Friday, April 24, 2009

A Passion for Painting Award

I am very pleased to announce that artist and fellow blogger  Marina Vicari Lerario living in San Paulo, Brazil, has kindly chosen me, along with six other talented artists, for the award "A Passion for Painting".  I am always watching to see what she will paint next (check out her recent water color Vórtice 3).   She is very modest when speaking of her art, but I like her work very much, and admire her very obvious passion.  I believe she is a student of the fantastic floral painter/blogger Fabio Cembranelli.  In the tradition of this award, I am to list seven things I love, and to continue the flow by naming seven artists whose work I admire.  In both cases, I find it difficult to limit the list to only seven, and certainly the order is random.

I love:

1. Family and friends.

2. The Higher Forces.

3. Rural living.

4. The arts, music, particularly the words and melodies of Leonard Cohen and those who sing them.

5. My cat Sophie.

6. My studio, and the time spent there.

7. Anyone who is willing to focus on the bright side. 

Seven artists who now are the deserving recipients of "A Passion for Painting" from me:  

(Please forgive what looks like nepotism, I love the work of the other three artists in my family, unfortunately only two have blogs).

Pierre Raby

Marni Mutrux

Jelaine Faunce

Jeff Hayes

Sally Tharp

Frank Licsko

Adam Licsko

Friday, April 17, 2009

The Ugly Stage

"Bitter Sweet" 
© J Licsko 06
  oil on canvas  12"x16"

Yesterday, I delivered a painting to my gallery for a group show. It was a wine related event, and I painted two wine glasses and a bottle.  Reflections on glass require some patience, and as the deadline approached, it reached an unattractive state where I began to feel no one would want it.  I rushed to finish, fearing it might not improve.   As I handed the painting over to my dealer, I heard myself say " I could have used another two weeks".  

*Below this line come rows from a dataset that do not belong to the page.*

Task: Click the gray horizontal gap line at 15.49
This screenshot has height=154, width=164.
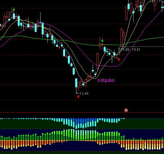Action: point(142,47)
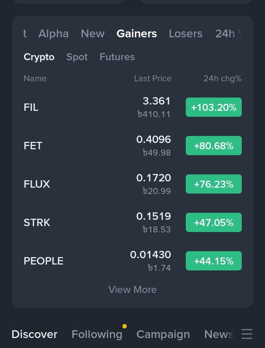
Task: Select the Crypto sub-tab
Action: [39, 57]
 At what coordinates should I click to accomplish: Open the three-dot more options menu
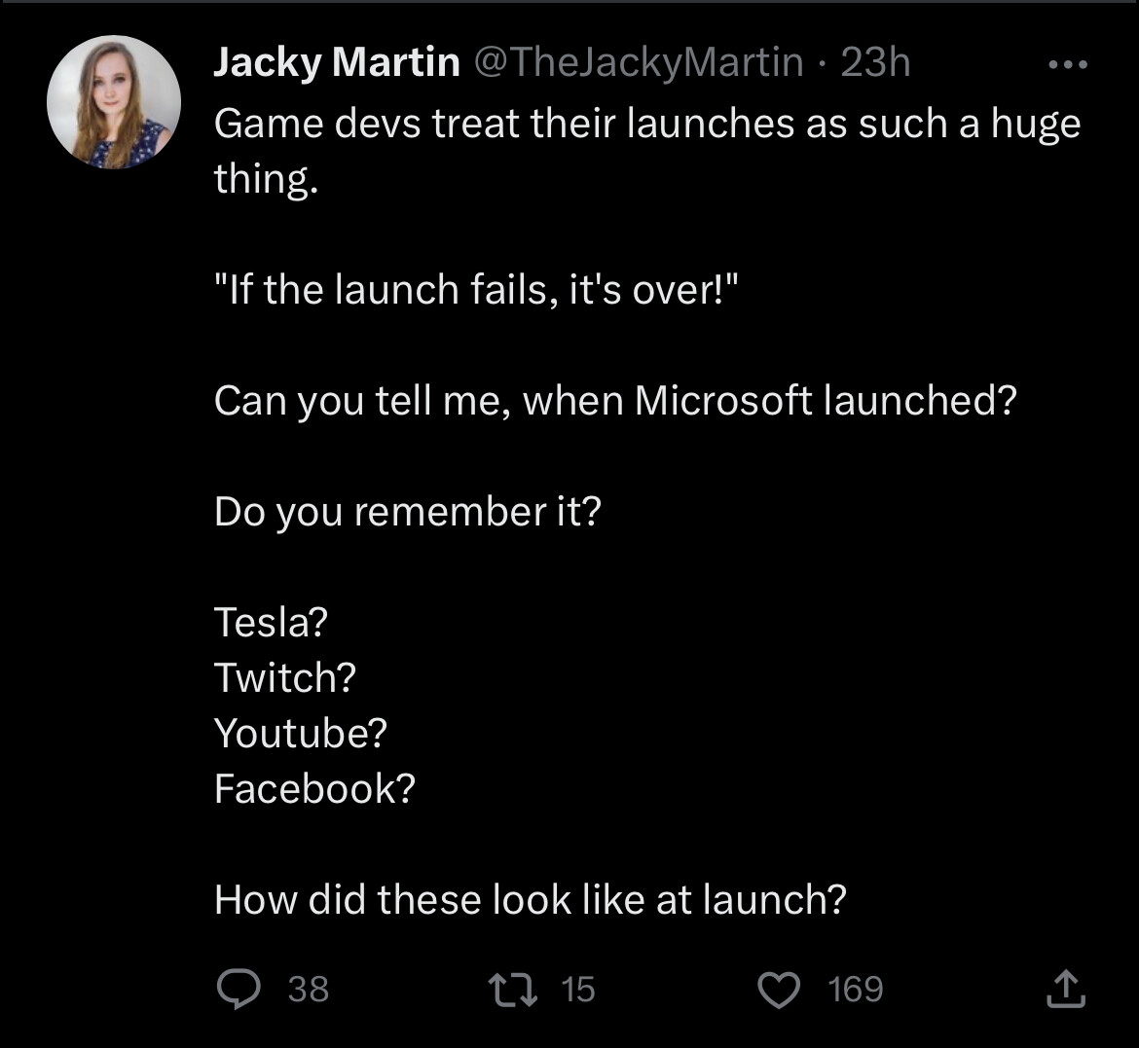pyautogui.click(x=1067, y=64)
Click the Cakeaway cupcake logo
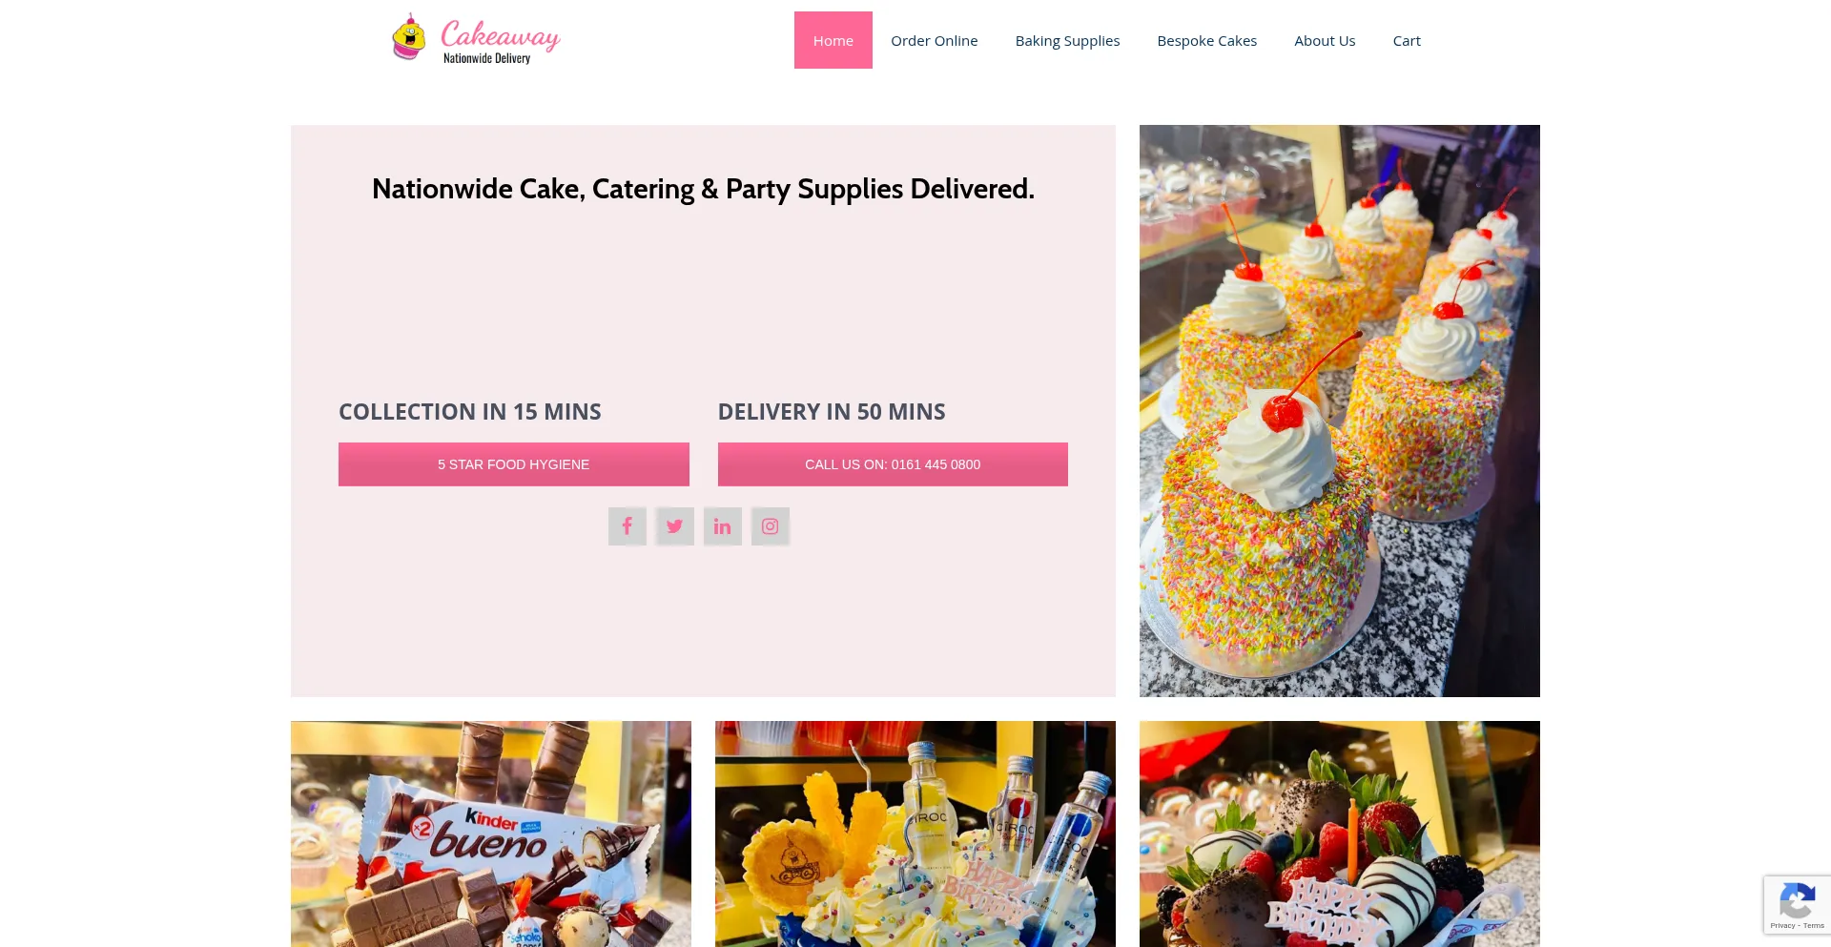The width and height of the screenshot is (1831, 947). (409, 38)
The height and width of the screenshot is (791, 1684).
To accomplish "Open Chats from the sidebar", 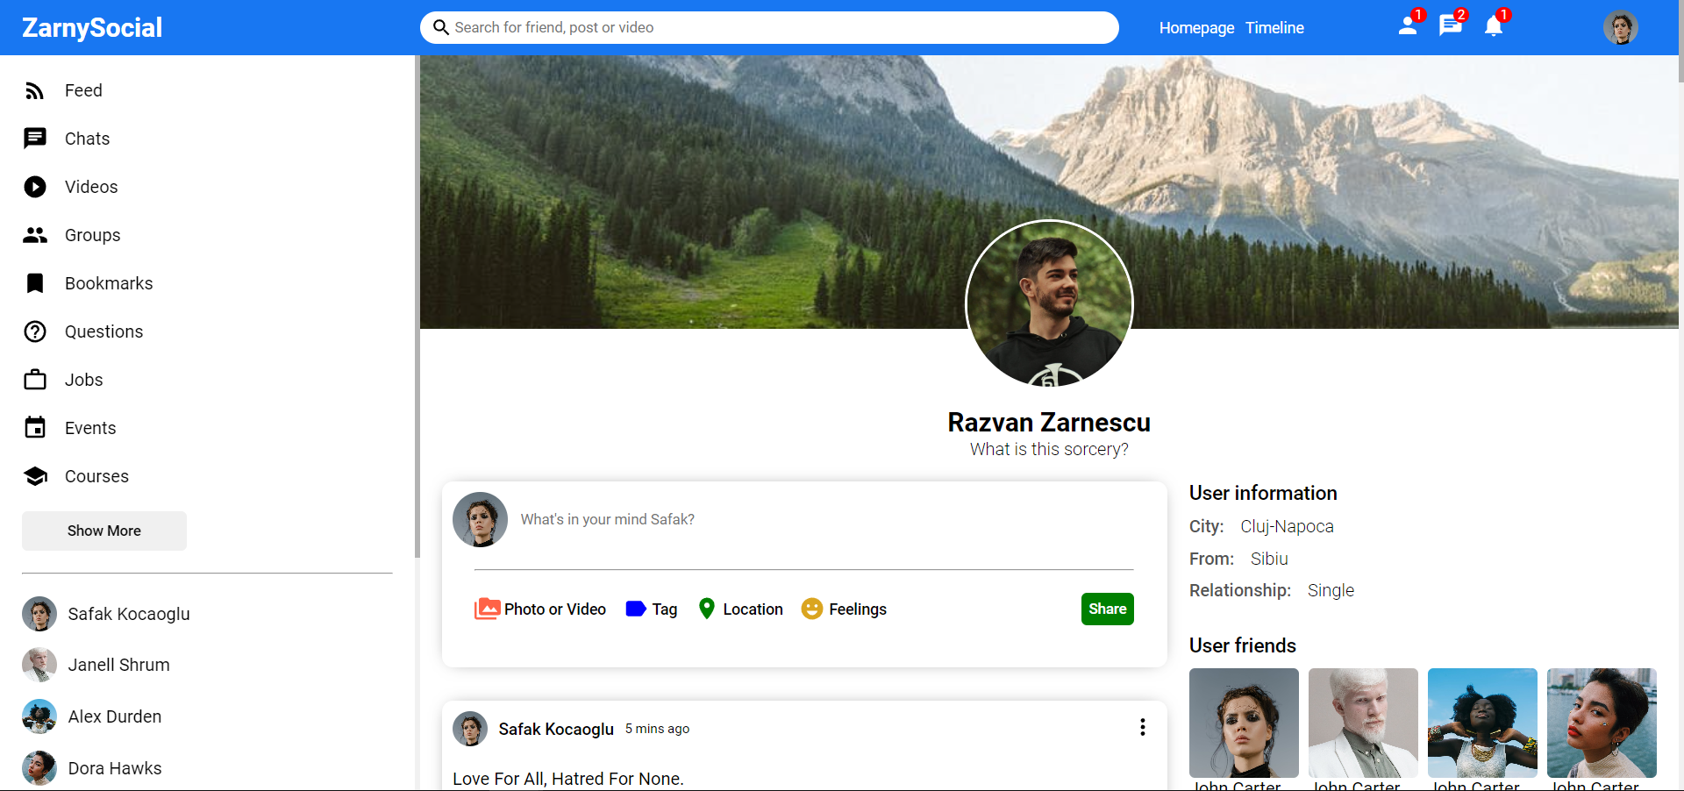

Recently, I was reading artist Bill Jones's words about one of his paintings recently after he made a comment on one of my posts.  He shares the blog On Painting with Lisa Towers, and I often look to their art and humorous writings to brighten my day.  Bill writes in his April 6th post about the "ugly stage" of his paintings.  You will enjoy reading it.  Until that post, I thought "the ugly stage" was just a Licsko family term.
I first heard the expression many long years ago when my husband, artist Frank Licsko, was was my teacher.  His words were comforting and encouraging when he said "Don't worry, every painting goes through an ugly stage."  I now know it happens usually around the three quarter stage of a every painting.  Most of the enthusiasm for the subject has been released onto the canvas, and one is left with about one quarter of the enthusiasm.  That's not much fuel for finishing. This is where it is tempting to say "that's enough, it's done".   For me, a detail oriented personality, this is where faith comes in.  Faith in myself, and faith in my muse.  With experience, I have come to know that the best parts of my paintings come in the finish.  

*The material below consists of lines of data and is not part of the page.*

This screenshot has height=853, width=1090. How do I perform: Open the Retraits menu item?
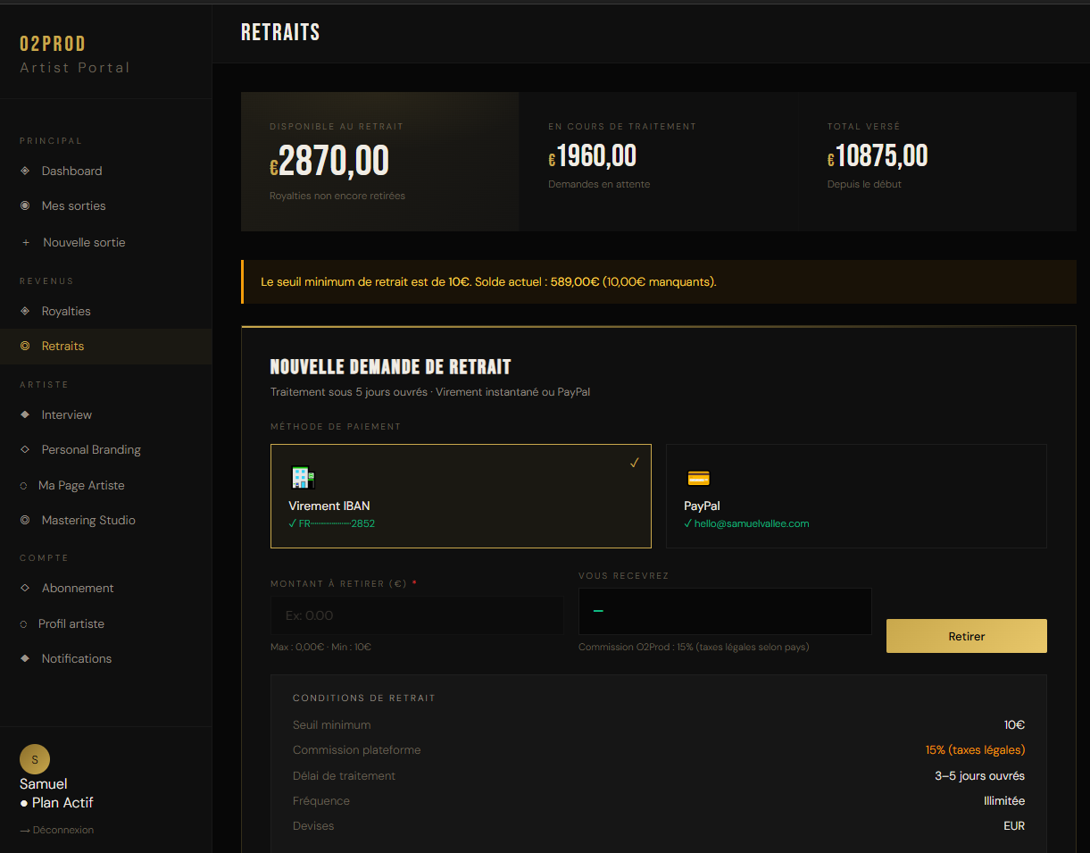(x=105, y=346)
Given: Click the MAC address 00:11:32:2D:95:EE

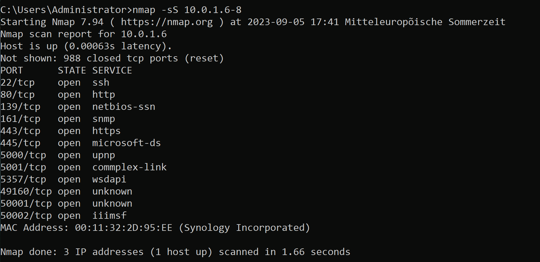Looking at the screenshot, I should (124, 228).
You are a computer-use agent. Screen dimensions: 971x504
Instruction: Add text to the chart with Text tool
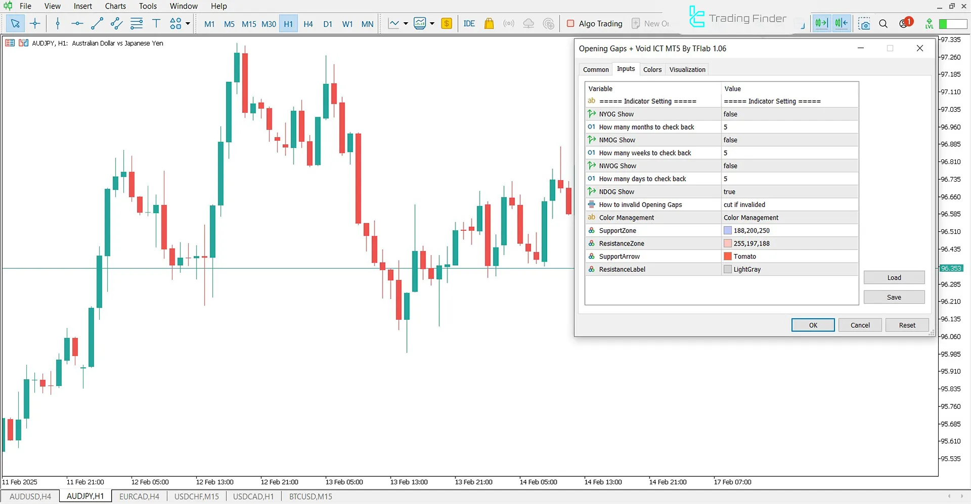point(156,23)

The painting above called "Bitter Sweet" is one of those paintings that I obsessed over, and feared I had taken on too much.  All the reflections had me seeing double.  Trusting that if I just stuck with it, I would overcome the "ugly stage" is all that kept me from abandoning it.  The reward for perseverance came when my diabetic collector bought the painting.  The title "Bitter Sweet" meant one thing to him, initially for me as a chocophile, something else, but later it came to symbolize hard work with a sweet reward.

Wednesday, April 1, 2009

The Artist -Museum Fairness Act

"Girl's Night Out"© J Licsko 03
9"x12" oil on canvas

Artists are always being asked to donate works for legitimate charities and non-profits.  In return, we get gratitude, a little publicity, the satisfaction of knowing we helped our community is some way. 
All working artists, and especially fundraisers for museums, non-profits, and charitable organizations need to investigate  Bill H.R. 1126.

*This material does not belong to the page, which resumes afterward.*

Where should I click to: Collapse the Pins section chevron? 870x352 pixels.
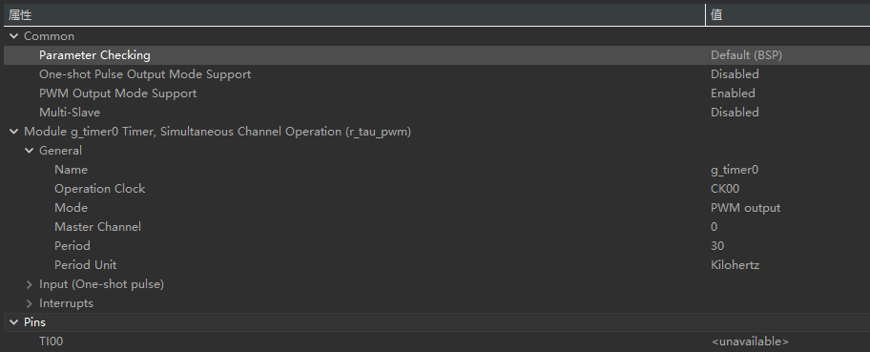pos(14,322)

  In brief, this bill addresses the fact that creators unlike others, cannot deduct anything more than the cost of their materials when they donate works to museums, etc.  This bill if passed, it would allow creators to deduct the full market value of their works.   

Artists - Wouldn't you feel like donating more often? 
Fundraisers - Wouldn't that make it easier to get donations of art? 
Isn't that worth your time to ask your Congress member to support this bill?
Go to The Buck and Mike Blog for an easy to understand explanation of how it affects you, and what to do.  And pass the word to all your artist and fundraising friends.